Today in lab we created a standard to measure protein concentration based on the absorbance of different concentrations of the proteins Bovine Serumm Albumin (BSA) and Bovine Gamma Globulin (BGG, technically known as IgG, for Immunoglobulin G) in 1x Bradford dye reagent, or more precisely, an acidic solution of Coomassie® Brilliant Blue G-250 dye, which absorbance maximum shifts from 465 nm to 595 nm when binding to protein occurs.

We added a range of protein concentrations to the dye reagent, and measured absorbance at 595 nm. The more protein there is in a sample the more dye will be shifting absorbance to the wavelengt we used and the more absorbance will be observed. That is the principle of the Bradford method.

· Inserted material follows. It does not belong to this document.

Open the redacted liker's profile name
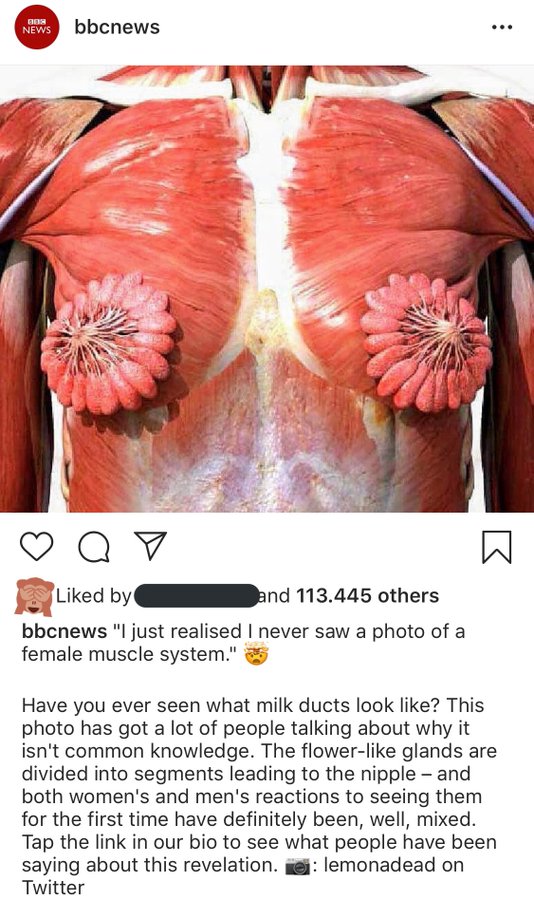 [196, 596]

Using such standards (BSA abd IgG) we are going to get an idea of the concentration of our problem sanple, GFP. Ideally, we would use a range of GFP concentrations to create a standard and make an accurate measurement, but let's pretend we just discovered a new protein, and we know nothing about it. We use known standards to get a rough idea of how much protein we purified.

Tomorrow we will run our GFP sample in a native polyacrylamide gel, measure the distance the band migrates in the gel, compare it with some protein standards, an estimate the molecular weight (size) of the GFP. Then we'll have an estimate of how much "novel" protein we purified, and what size it is.